[Collected data entries]
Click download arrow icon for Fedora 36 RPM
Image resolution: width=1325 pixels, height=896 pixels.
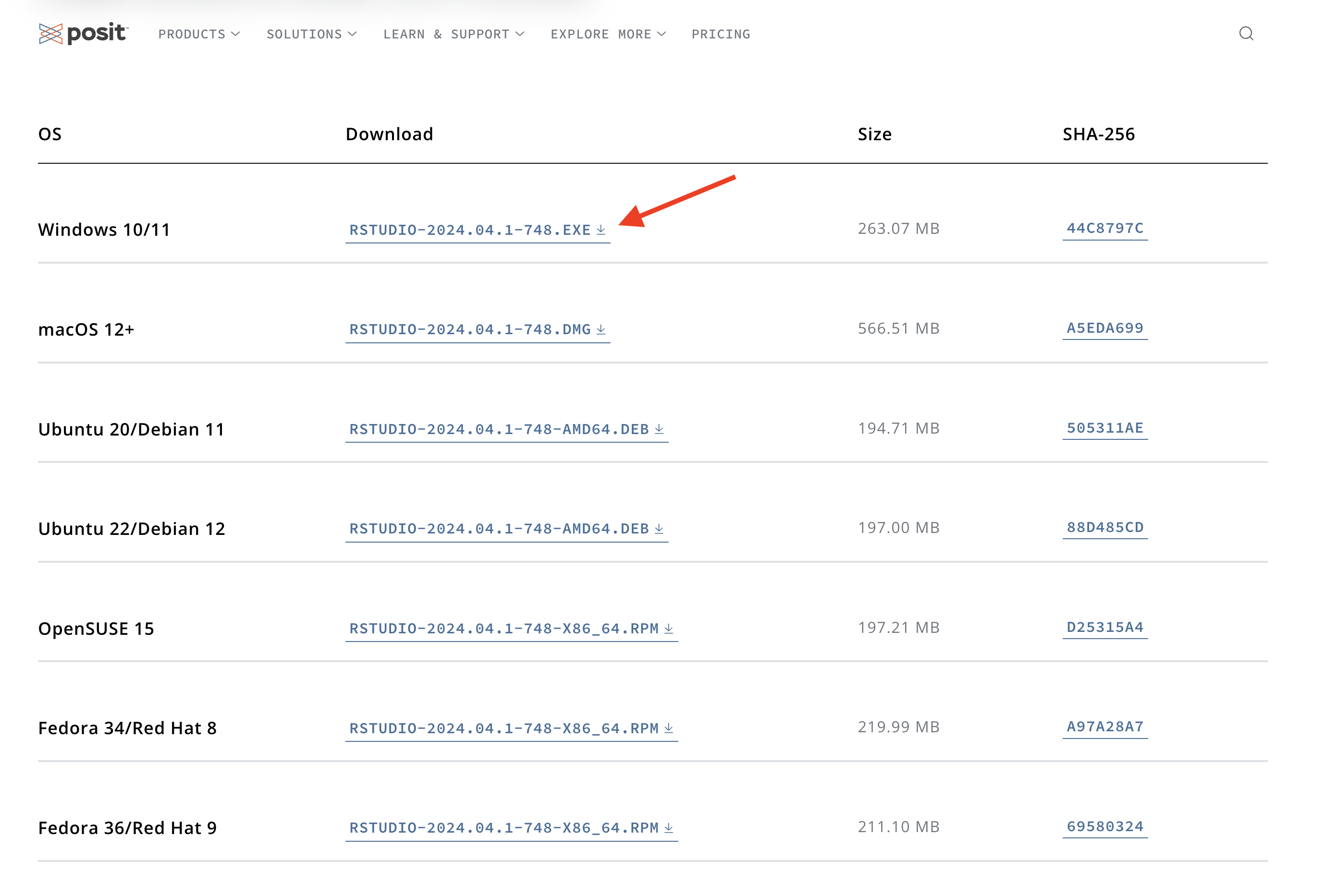point(669,828)
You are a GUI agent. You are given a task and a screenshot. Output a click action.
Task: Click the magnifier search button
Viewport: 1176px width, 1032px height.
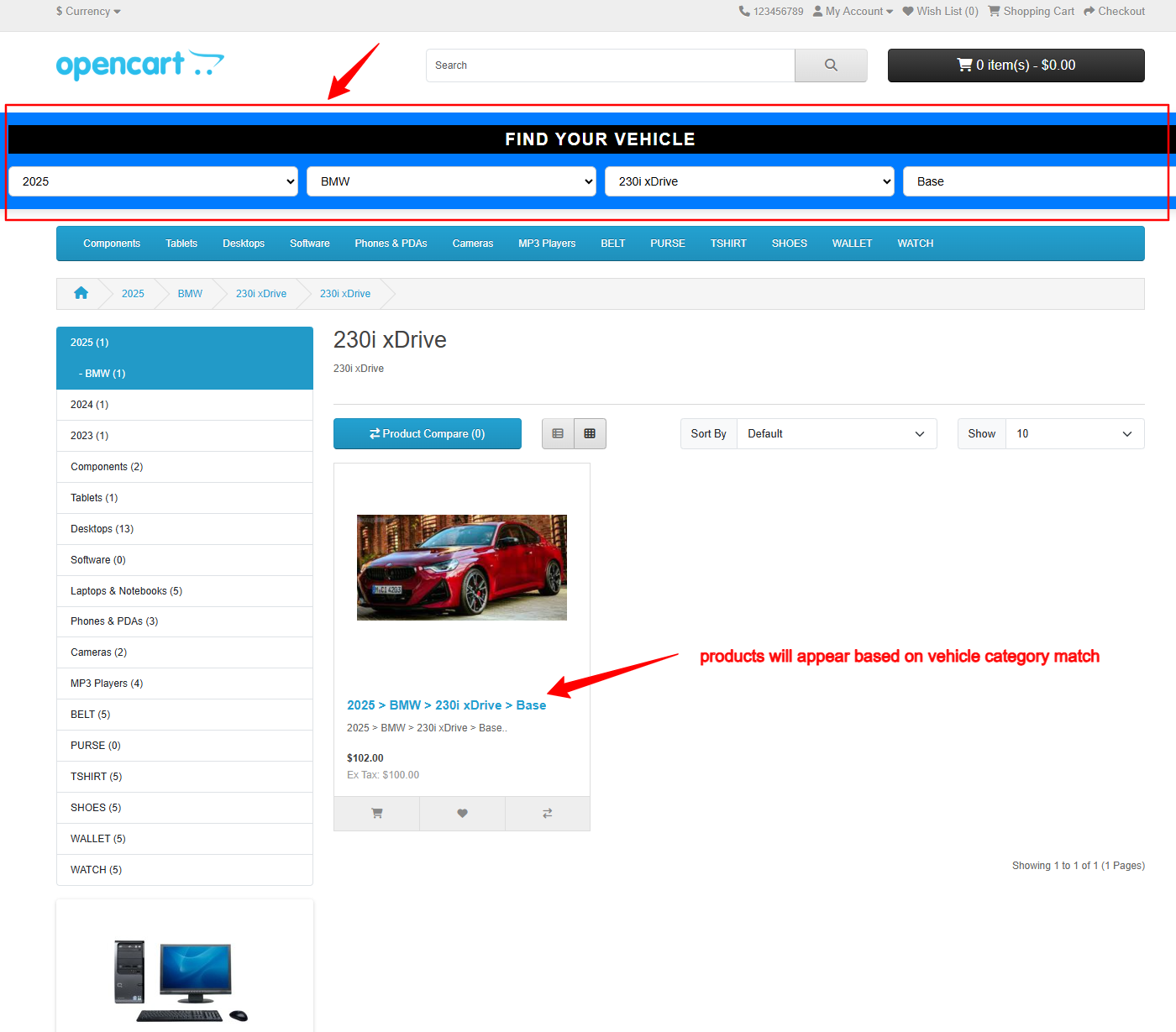click(x=830, y=65)
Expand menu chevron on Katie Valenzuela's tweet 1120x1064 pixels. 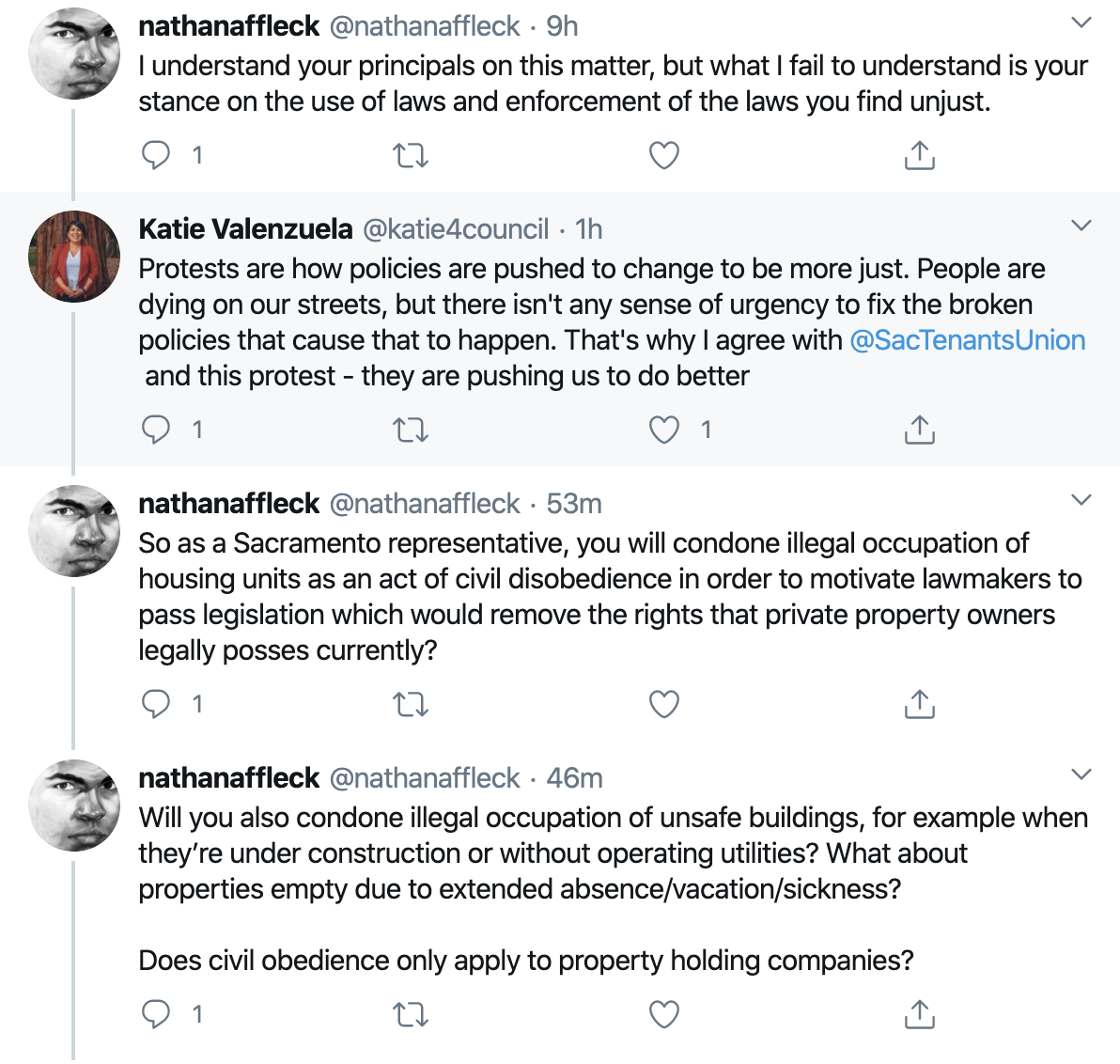click(1081, 226)
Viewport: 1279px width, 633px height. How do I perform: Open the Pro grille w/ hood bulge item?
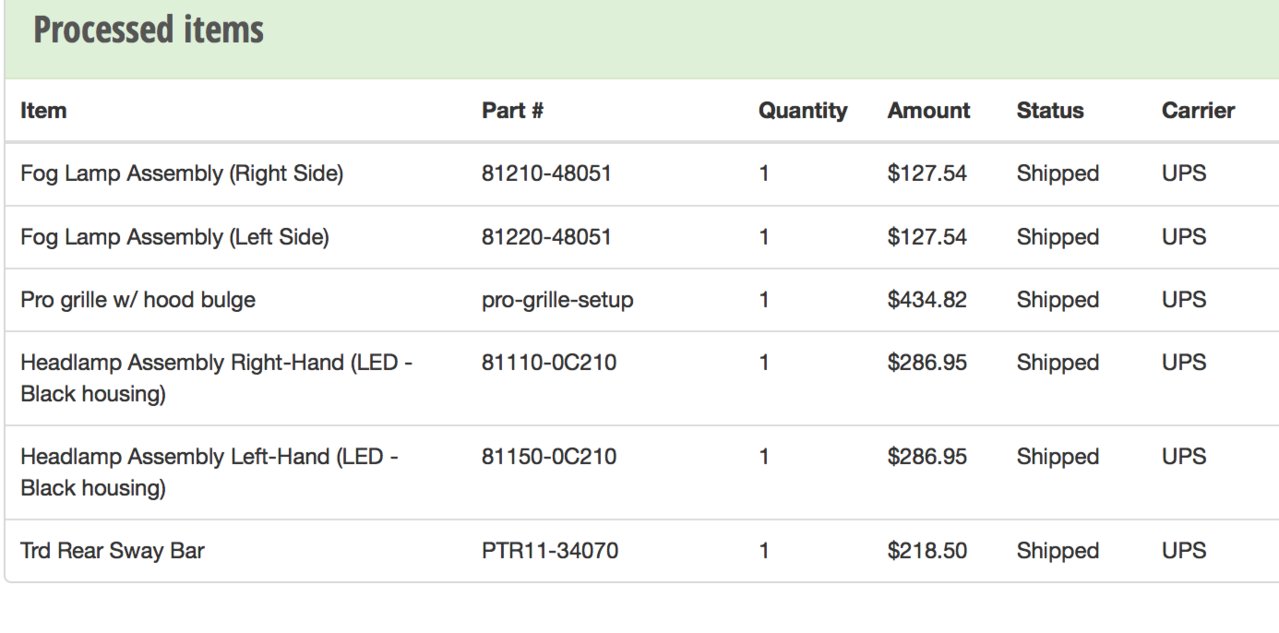137,299
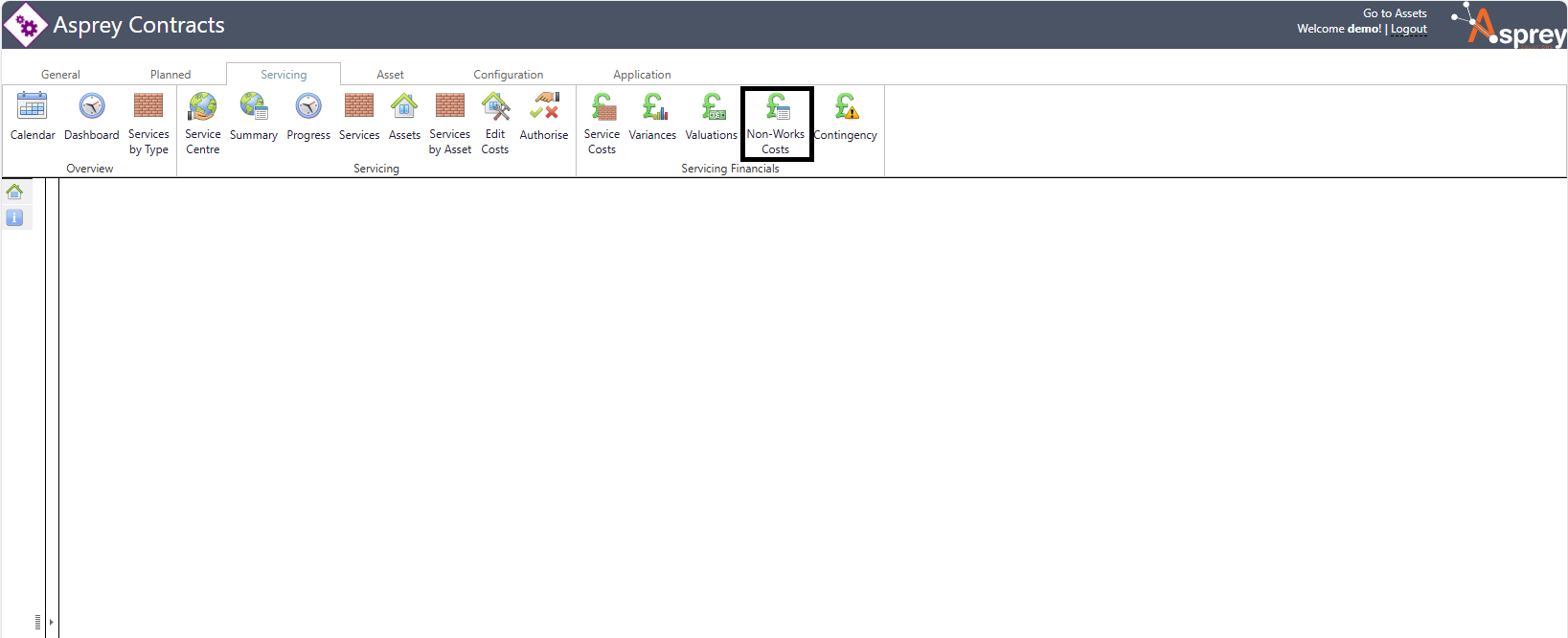Switch to the Planned tab
This screenshot has width=1568, height=638.
click(x=170, y=75)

• **Exercise description**
Here the lines from the one with "Viewport: 1279px width, 633px" through the last line of the data above need to be repeated exactly, both included, and any picture omitted.

• **Task result**
Viewport: 1279px width, 633px height. How do I perform: Open the Pro grille w/ hood bulge item?
137,299
Switch to the Planned tab
This screenshot has width=1568, height=638.
click(x=170, y=75)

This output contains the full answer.